Isn’t it time to turn off the automatic-pilot?
Thinking back, I recall a Shabbos Drash a few years ago by Rav Chaim Zev Malinowitz, Shlita, just before Rosh Chodesh Menachem Av. In that Drash, R’ Malinowitz noted: that we’ve got to feel the void of being without, and feel the need for the Beit HaMikdash. He suggested that we say and internalize daily the Parsha of The Tamid Offering. He equated The Tamid Offering with Sh’ma Yisrael. And he equated the second paragraph of Aleinu with the “Y’hei Sh’mei Rabbah…” — “May His great Name” of the Kaddish.
The Artscroll siddur (page 56 in Nusach Sefard edition) explains that:
“Y’hei Sh’mei Rabbah…” has an enormous cosmic effect…. Halacha states… respond[ing] to Kaddish takes precedence over… respond[ing] to any other prayer, even Kedusha or Borchu. (Mishne Breurah 56:6)
The Talmud (Shabbos 19) teaches that one must respond “Y’hei Sh’mei Rabbah…” with… his total concentration (Rashi, Tosafos).
And so, Rav Malinowitz connected the second paragraph of Aleinu: the “Al Kein N’kaveh L’cha” — which we learn was the prayer of Teshuvah uttered by Achan, who violated Hashem’s ban on taking spoils from Yericho [Holy to Hashem and pegged for Mishkan Treasury (The Living Nach, Early Prophets, pages 17-18)], he connected the second paragraph to the “Y’hei Sh’mei Rabbah…” of Kaddish. Just an additional note here: We learn that the first three letters of the paragraph “Al Kein N’kaveh” — Ayin Kaf [or Khaf] Nun — spell out Achan’s name.
He cited as an example; someone who acquired a property and enters the bank to apply for a loan to start up a business on the property. If the applicant has no formalized written business plan, only the spoken word with no facts and figures to back it up, he’s rejected out-of-hand. But with a formal business plan, architectural plans, etc, his loan request has a chance of being satisfied.
So it would seem that “Y’hei Sh’mei Rabbah…” — “May His Great Name be blessed forever and ever” stands as the mission statement of the “business plan” of B’nei Yisrael, whereas the second paragraph of Aleinu: the “Al Kein N’kaveh L’cha”: “Therefore, we put our hope in You, Hashem…” is the nuts and bolts, the details, the achitectural drawings, etc. of making the “business plan” a reality, making it happen. The second paragraph of Aleinu, rather than being an overlooked, ignored or mumbled afterthought, seems the justification behind B’nei Yisrael’s pleas to Hashem to bring us the Ge’ula Shlaima and to restore our Beit Hamikdash and the actualization of our Mishkan, our Menorah and our daily offerings.

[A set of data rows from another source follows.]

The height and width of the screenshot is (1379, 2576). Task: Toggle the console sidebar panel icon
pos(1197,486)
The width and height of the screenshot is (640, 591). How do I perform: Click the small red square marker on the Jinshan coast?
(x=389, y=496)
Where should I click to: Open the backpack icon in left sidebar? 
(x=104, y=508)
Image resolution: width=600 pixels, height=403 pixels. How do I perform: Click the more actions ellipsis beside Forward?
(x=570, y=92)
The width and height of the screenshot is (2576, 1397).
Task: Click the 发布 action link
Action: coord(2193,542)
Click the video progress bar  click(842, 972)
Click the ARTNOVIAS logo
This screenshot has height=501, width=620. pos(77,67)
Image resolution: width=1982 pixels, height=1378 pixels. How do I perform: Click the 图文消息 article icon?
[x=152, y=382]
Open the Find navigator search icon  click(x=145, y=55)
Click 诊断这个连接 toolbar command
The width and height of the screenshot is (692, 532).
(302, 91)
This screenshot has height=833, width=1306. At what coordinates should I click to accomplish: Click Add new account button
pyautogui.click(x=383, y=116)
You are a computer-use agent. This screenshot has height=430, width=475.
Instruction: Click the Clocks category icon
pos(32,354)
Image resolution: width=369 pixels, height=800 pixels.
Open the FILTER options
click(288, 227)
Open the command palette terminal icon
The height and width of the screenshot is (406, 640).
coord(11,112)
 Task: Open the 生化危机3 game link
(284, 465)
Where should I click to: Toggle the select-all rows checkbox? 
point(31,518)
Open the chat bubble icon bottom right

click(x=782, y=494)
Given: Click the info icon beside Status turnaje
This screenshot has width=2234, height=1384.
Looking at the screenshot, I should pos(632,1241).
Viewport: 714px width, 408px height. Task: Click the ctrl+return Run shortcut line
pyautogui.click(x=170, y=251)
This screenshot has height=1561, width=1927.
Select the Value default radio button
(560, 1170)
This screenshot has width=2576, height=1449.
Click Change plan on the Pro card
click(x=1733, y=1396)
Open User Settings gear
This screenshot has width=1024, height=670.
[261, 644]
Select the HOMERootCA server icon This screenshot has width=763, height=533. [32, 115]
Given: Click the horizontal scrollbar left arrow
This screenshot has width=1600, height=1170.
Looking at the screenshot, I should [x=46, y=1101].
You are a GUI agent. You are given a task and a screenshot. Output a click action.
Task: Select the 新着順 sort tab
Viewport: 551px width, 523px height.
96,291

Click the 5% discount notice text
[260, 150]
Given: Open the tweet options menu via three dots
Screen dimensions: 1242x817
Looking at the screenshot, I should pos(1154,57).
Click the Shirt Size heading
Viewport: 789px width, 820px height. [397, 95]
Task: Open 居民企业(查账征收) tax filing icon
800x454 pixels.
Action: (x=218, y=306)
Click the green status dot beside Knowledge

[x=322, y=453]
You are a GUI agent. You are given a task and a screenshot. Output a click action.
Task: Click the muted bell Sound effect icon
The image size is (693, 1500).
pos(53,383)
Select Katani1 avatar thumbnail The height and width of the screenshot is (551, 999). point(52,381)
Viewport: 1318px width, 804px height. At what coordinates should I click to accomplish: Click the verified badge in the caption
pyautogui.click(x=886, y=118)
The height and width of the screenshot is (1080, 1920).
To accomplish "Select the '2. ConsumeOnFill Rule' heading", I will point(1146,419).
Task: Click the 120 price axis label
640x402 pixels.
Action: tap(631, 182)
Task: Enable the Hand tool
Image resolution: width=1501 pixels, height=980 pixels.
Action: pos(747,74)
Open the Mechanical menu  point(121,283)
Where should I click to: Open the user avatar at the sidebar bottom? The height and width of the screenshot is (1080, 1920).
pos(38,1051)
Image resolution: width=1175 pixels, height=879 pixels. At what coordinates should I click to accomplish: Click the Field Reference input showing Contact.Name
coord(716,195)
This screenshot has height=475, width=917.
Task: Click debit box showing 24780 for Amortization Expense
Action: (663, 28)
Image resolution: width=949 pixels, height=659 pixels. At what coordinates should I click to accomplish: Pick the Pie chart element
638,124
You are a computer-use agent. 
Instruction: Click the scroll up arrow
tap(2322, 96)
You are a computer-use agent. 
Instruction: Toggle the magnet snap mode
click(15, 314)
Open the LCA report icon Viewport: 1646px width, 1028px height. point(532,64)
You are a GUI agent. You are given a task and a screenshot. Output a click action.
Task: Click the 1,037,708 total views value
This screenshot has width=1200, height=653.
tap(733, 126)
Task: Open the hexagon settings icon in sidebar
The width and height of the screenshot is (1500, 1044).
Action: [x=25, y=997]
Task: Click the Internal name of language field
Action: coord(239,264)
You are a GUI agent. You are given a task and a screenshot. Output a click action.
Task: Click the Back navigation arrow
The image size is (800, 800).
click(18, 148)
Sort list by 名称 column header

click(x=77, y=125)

Rabbi Asher Baruch Wegbreit of Yeshivat Birkat HaTorah, in his sefer, “The Power of Aleinu”, based on The Abudraham, discusses the deep meanings of each posuk of Aleinu. I hold that this sefer belongs being among the s’forim on the shelves of EVERY Observant home and Orthodox Shul (even Chabad).
Rabbi Wegbreit wrote in the forward to his sefer (page 23):
I am not aware of any other single prayer that… enables you to fulfill a total of 30 mitzvot d’Oraisa (Torah Commandments). These mitzvot include two of the Ten Commandments, and all of them are fundamental components of our faith and existence as Jewish people. And since reward for the fulfillment of just a single Torah mitzvah is limitless, think what you can accomplish every time you recite Aleinu in a proper manner.
It is clear that the general public is not aware of this…, as most of the time they breeze through these holy words while rushing out of shul.
R’ Wegbreit goes further noting on Aleinu’s 2nd paragraph (page 100):
If we’re preoccupied with our daily concerns, apathetic to Hashem restoring His Divine Presence, and we mindlessly mumble words asking for the Redemption without meaning it, we will witness a “mundane” Redemption — i.e., through political and technological developments. But if we pray for the Redemption as is mentioned in our daily prayers, including Aleinu, with great fervor on a persistent basis, and if we put our emotions into them and actually, sincerely “hope to Hashem,” we can trigger an extremely miraculous Redemption — full of stunning events that will be far beyond those that took place during Yetziyot Mitzrayim.
R’ Wegbreit then summarizes (page 101):
Given our unique relationship with Hashem and our vantage point in the world, we can use the powerful tool of hope to encourage Hashem to incline toward our prayers and redeem us in a spectacular fashion.